Tanaka T., Nasmyth K.
Eukaryotic cells use multiple replication origins to replicate their large genomes. Some origins fire early during S phase whereas others fire late. In Saccharomyces cerevisiae, initiator sequences (ARSs) are bound by the origin recognition complex (ORC). Cdc6p synthesized at the end of mitosis joins ORC and facilitates recruitment of Mcm proteins, which renders origins competent to fire. However, origins fire only upon the subsequent activation of S phase cyclin-dependent kinases (S-CDKs) and Dbf4/Cdc7 at the G1/S boundary. We have used a chromatin immunoprecipitation assay to measure the association with ARS sequences of DNA primase and the single-stranded DNA binding replication protein A (RPA) when fork movement is inhibited by hydroxyurea (HU). RPA's association with origins requires S-CDKs, Dbf4/Cdc7 kinase and an Mcm protein.
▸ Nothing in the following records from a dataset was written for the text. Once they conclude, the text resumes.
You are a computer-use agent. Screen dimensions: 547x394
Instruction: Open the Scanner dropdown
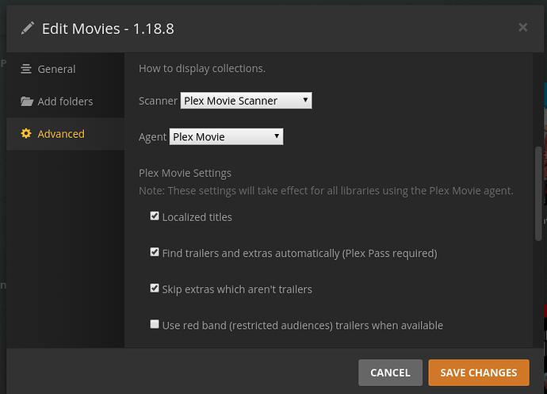pos(246,101)
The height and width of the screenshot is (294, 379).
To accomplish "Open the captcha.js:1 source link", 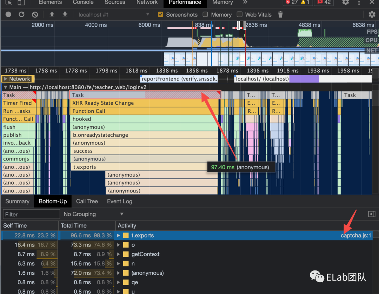I will point(355,235).
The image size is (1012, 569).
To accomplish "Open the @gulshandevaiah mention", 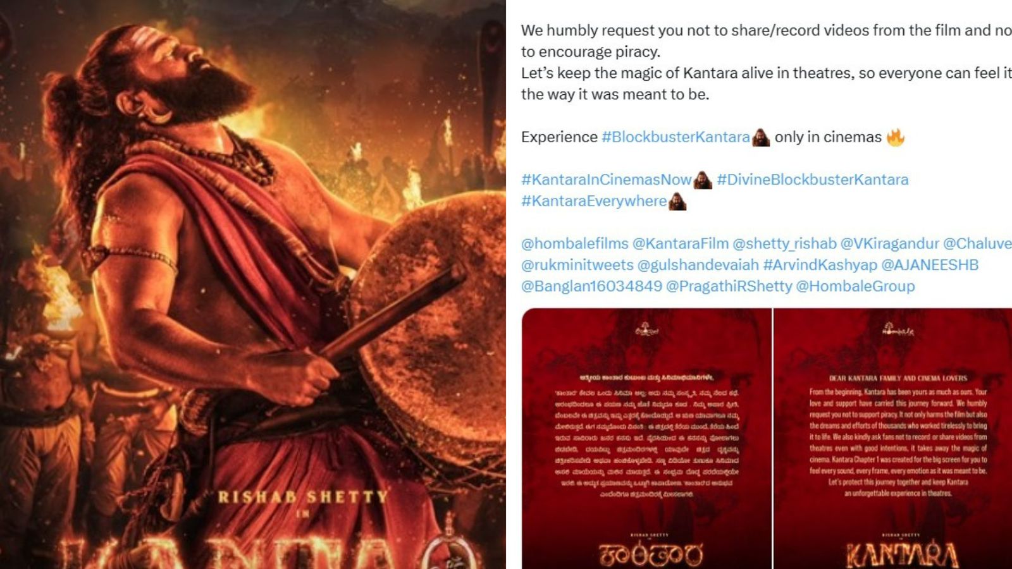I will (698, 265).
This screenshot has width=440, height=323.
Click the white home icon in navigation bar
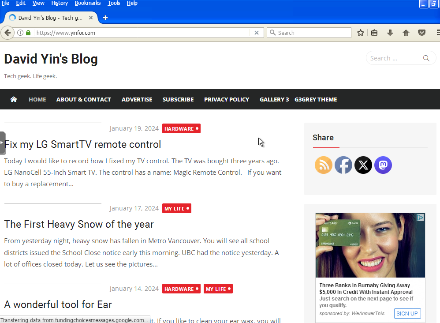point(14,99)
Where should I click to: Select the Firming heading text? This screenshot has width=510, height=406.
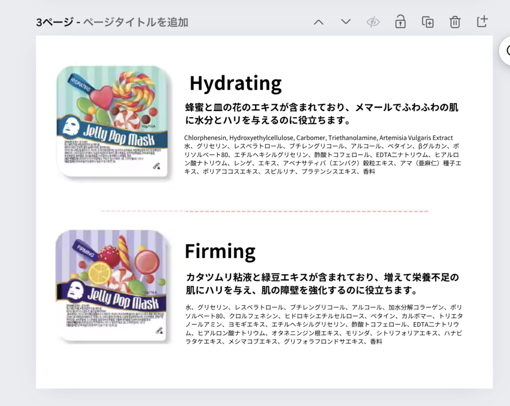point(220,251)
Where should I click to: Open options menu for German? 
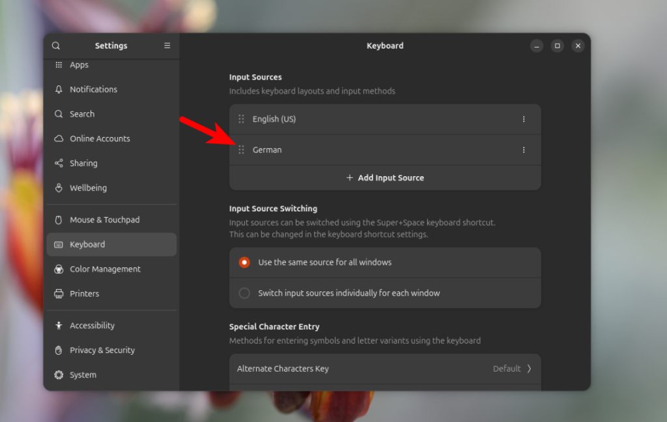coord(524,150)
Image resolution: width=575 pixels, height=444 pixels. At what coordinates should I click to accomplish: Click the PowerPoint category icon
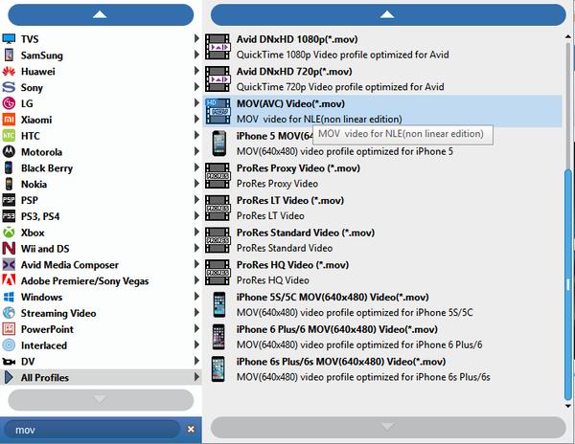click(10, 329)
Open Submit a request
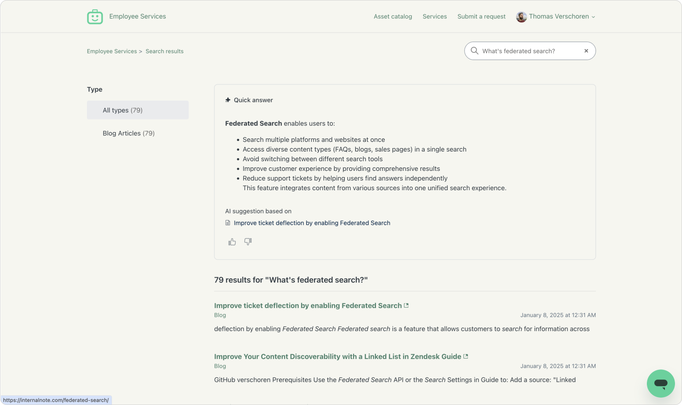The image size is (682, 405). tap(481, 17)
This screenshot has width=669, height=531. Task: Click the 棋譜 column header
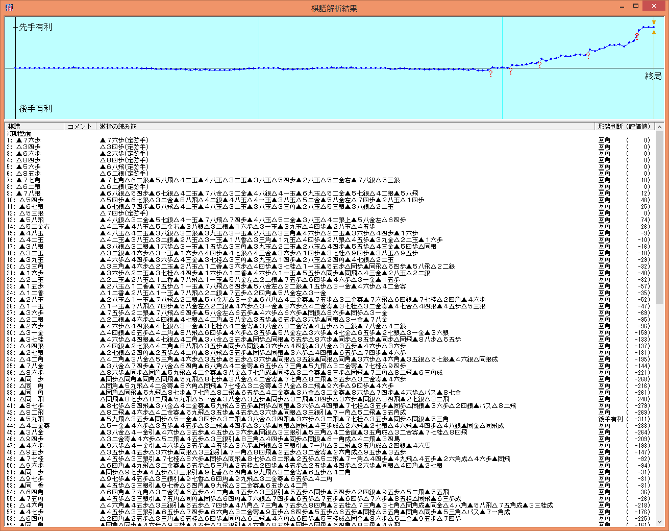(35, 126)
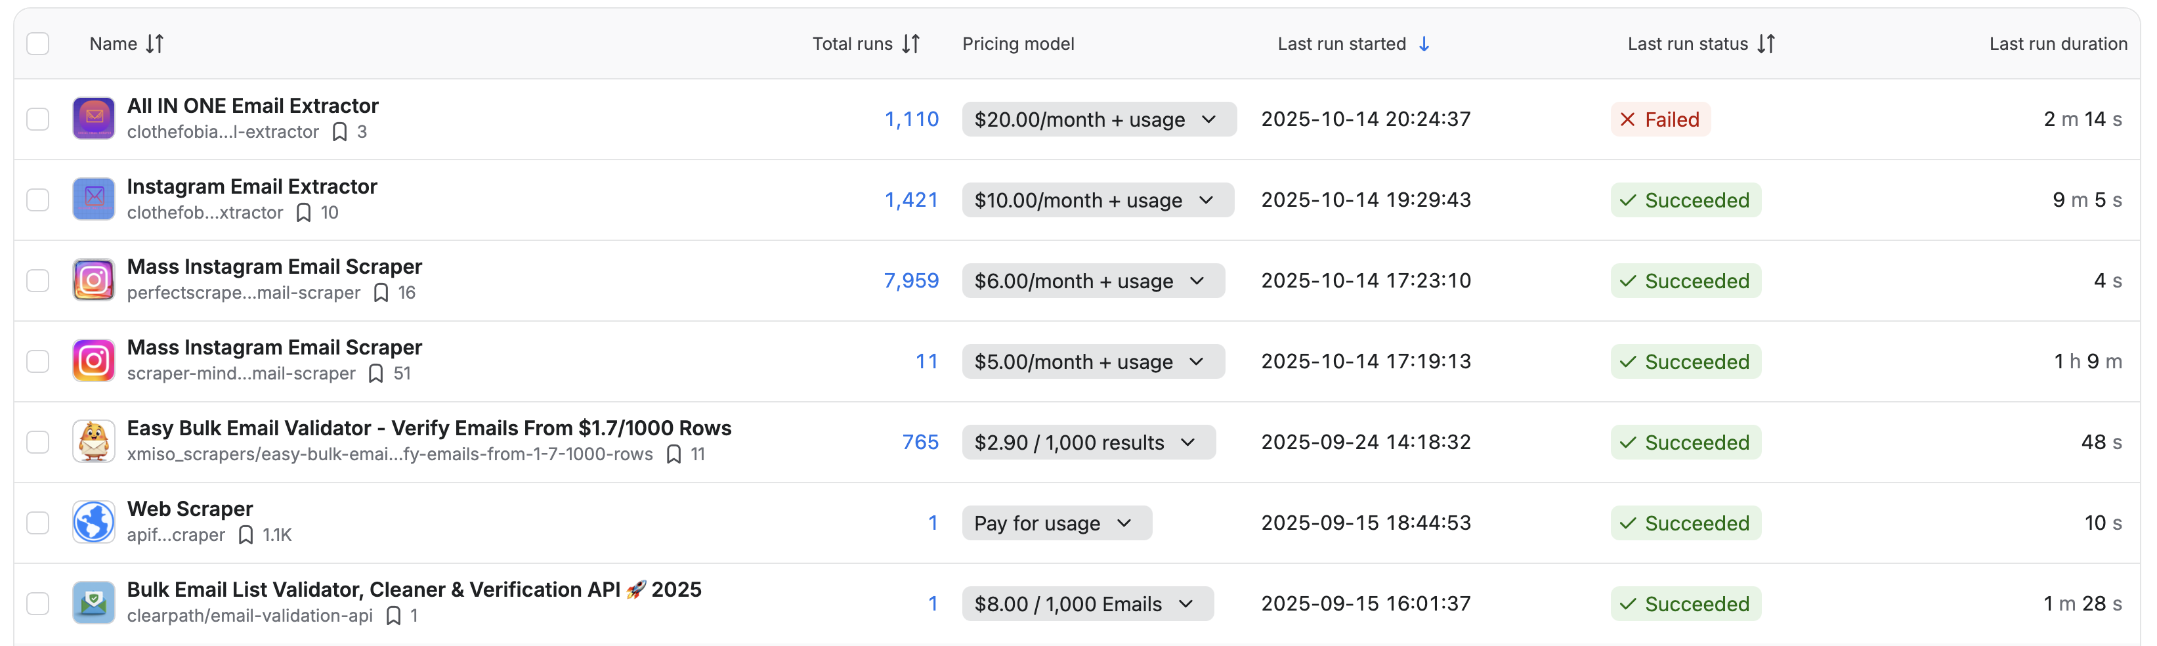
Task: Click the Web Scraper globe icon
Action: (x=94, y=522)
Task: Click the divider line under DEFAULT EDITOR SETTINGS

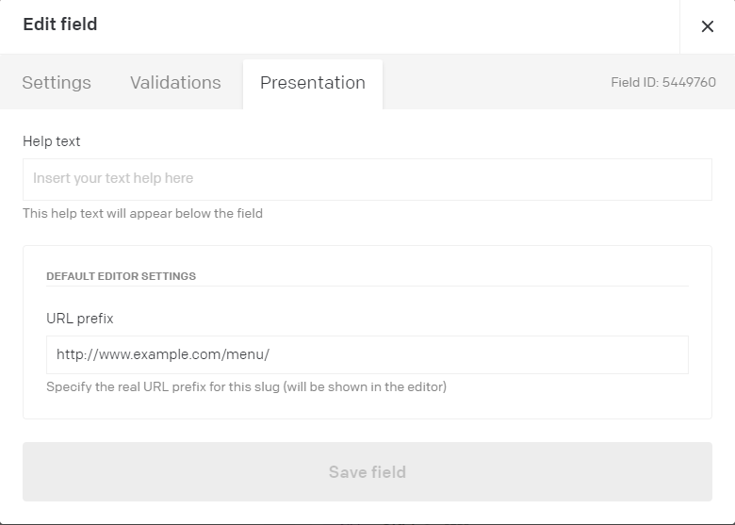Action: [x=368, y=286]
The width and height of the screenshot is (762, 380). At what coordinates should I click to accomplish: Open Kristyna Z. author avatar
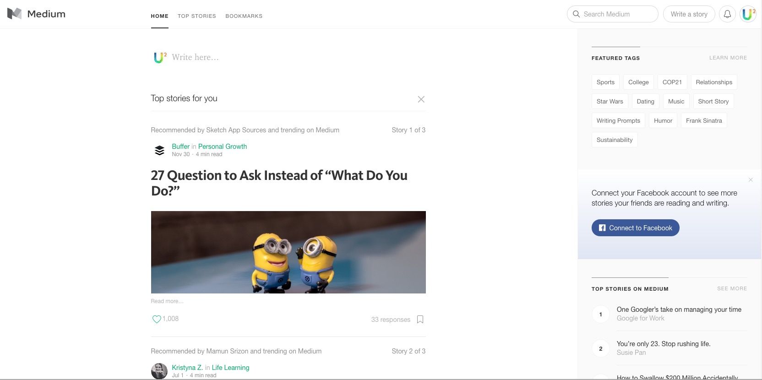pyautogui.click(x=159, y=371)
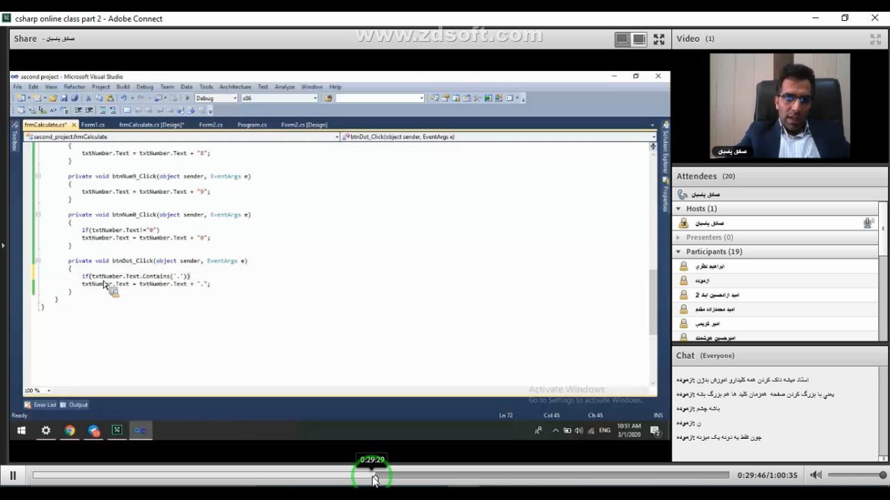
Task: Open the Refactor menu in Visual Studio
Action: pos(74,87)
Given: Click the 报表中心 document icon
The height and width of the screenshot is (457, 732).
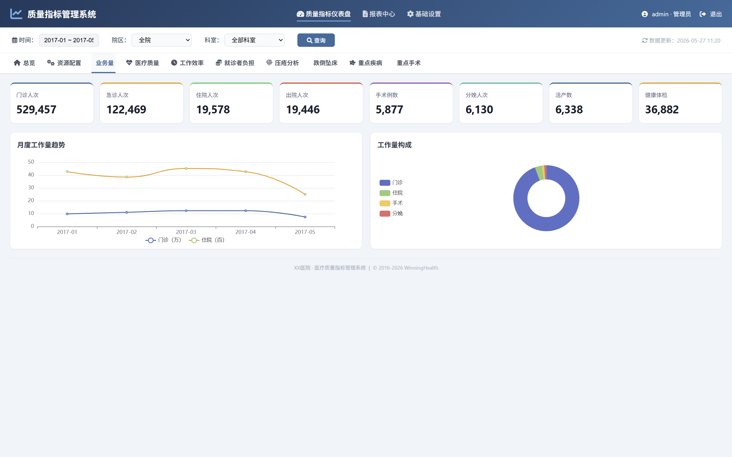Looking at the screenshot, I should coord(365,14).
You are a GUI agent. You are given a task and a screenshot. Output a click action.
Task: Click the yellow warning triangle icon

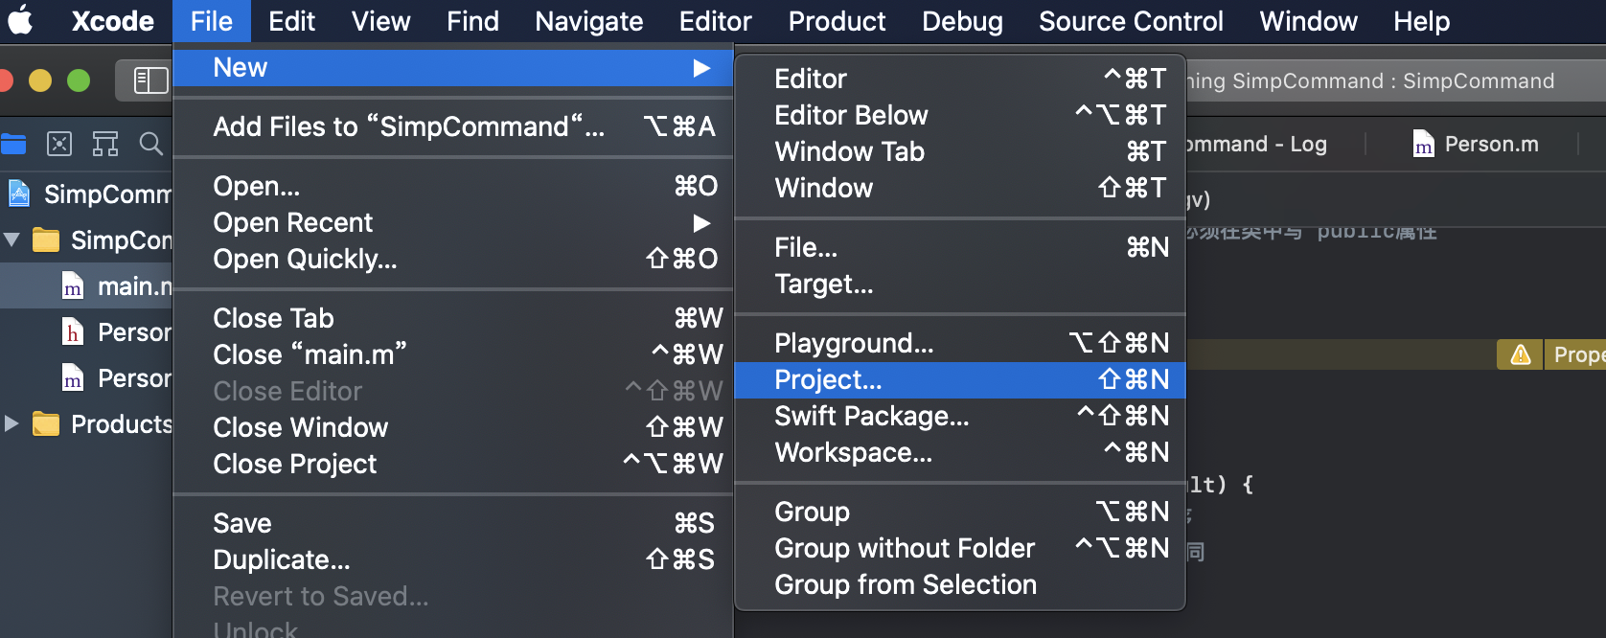pyautogui.click(x=1520, y=355)
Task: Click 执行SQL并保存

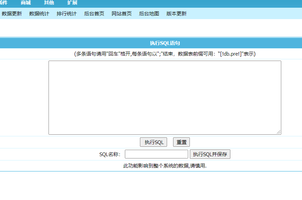Action: coord(210,154)
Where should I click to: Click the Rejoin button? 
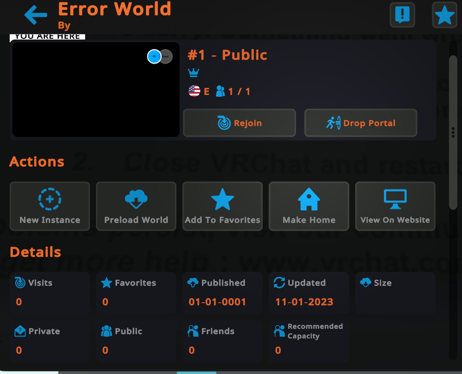pyautogui.click(x=240, y=123)
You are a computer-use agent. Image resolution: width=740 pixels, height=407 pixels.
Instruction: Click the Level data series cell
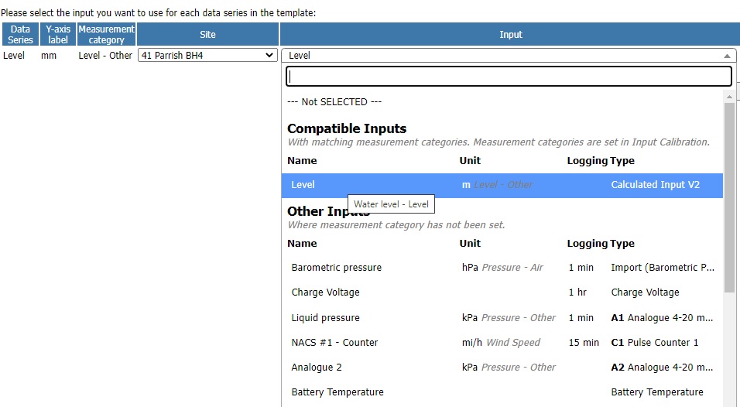coord(14,56)
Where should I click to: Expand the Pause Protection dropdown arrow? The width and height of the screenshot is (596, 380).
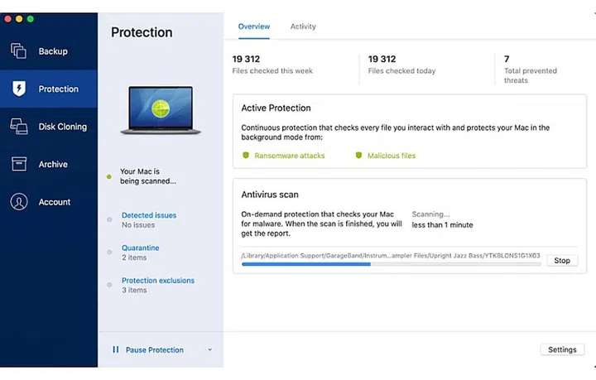click(209, 350)
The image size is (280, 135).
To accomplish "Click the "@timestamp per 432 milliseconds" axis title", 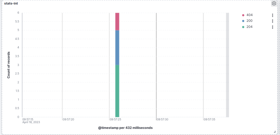I will (x=125, y=128).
The recruitment of DNA primase depends on RPA. Furthermore, early- and late-firing origins differ not in the timing of their recruitment of an Mcm protein, but in the timing of RPA's recruitment. RPA is recruited to early but not to late origins in HU. We also show that Rad53 kinase is required to prevent RPA association with a late origin in HU. Our data suggest that the origin unwinding accompanied by RPA association is a key step, regulated by S-CDKs, Dbf4/Cdc7 and Rad53p. Thus, in the presence of active S-CDKs and Dbf4/Cdc7, Mcms may open origins and thereby facilitate the loading of RPA.